■ Directions ■
**a.** List every word that appears in parentheses in the title line of the blog post about a breakup.
**b.** From the blog post about a breakup, reproduce everything from "I've been very" down to "have been speechless.".

■ Quoted passage ■
Wednesday, August 11, 2010

imdb: Clueless (always) Cast (everyone) Synopsis (life)

I've been very delayed all summer, and I wish I had an excuse- but the truth is, I have been cowering. I haven't been jet-setting, nor have I gone through anything profound, I just have been speechless.
Someone walked into the store today, who had recently been broken up with. She knew I too had gone through a similar break up, and decided to seek a little advice about the healing process, and what the best next steps in handling the situation would be. As she's talking, my heart starts to race. I couldn't figure it out. I knew I for the most part was over the break-up she was referring to- so it couldn't have been that. What could possibly be bringing on this new wave of stress I was feeling? Then it hit me. The reason that I for so long have been able to answer these love woes with confidence, was because I, myself can't seem to get it right. The glittering mistakes I point out in my blogs, and the obvious errors I shake my head at, are only so recognizable to me, because I've done it all before.

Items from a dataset

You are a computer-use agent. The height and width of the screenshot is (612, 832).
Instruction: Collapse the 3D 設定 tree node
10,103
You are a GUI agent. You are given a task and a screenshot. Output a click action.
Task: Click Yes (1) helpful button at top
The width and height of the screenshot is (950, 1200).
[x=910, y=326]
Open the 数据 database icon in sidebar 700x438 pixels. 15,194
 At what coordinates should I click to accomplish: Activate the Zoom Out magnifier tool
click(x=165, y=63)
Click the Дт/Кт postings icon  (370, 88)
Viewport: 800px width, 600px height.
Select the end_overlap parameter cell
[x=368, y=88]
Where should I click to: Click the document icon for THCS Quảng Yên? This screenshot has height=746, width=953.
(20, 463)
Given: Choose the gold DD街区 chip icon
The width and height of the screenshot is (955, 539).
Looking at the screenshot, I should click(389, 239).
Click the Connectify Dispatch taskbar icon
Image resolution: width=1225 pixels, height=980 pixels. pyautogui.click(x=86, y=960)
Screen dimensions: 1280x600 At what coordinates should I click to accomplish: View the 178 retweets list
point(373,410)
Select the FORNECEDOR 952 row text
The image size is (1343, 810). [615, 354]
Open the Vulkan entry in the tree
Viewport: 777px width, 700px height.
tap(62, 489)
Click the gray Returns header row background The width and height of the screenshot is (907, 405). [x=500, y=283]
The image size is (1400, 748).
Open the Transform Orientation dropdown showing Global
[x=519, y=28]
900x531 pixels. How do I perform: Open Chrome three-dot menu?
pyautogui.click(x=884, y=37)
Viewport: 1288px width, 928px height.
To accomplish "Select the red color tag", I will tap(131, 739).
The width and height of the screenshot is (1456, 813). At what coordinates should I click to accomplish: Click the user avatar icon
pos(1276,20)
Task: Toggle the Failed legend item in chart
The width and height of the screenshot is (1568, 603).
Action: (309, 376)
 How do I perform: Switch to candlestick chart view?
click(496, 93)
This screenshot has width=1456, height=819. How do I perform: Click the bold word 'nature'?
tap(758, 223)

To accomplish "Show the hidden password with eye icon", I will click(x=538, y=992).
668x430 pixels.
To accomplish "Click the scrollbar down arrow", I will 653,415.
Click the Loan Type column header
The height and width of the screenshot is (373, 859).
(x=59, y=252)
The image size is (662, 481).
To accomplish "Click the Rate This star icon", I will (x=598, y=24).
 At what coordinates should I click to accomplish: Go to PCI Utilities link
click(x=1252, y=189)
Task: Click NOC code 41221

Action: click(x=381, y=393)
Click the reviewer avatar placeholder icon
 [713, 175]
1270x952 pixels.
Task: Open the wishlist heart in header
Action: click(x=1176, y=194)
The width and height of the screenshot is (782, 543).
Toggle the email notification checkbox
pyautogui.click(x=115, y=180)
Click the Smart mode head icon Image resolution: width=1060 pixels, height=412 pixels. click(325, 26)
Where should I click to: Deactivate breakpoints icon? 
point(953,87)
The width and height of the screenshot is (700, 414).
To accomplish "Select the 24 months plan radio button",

■ Solutions for each task ■
**a.** always, everyone, life

**b.**
I've been very delayed all summer, and I wish I had an excuse- but the truth is, I have been cowering. I haven't been jet-setting, nor have I gone through anything profound, I just have been speechless.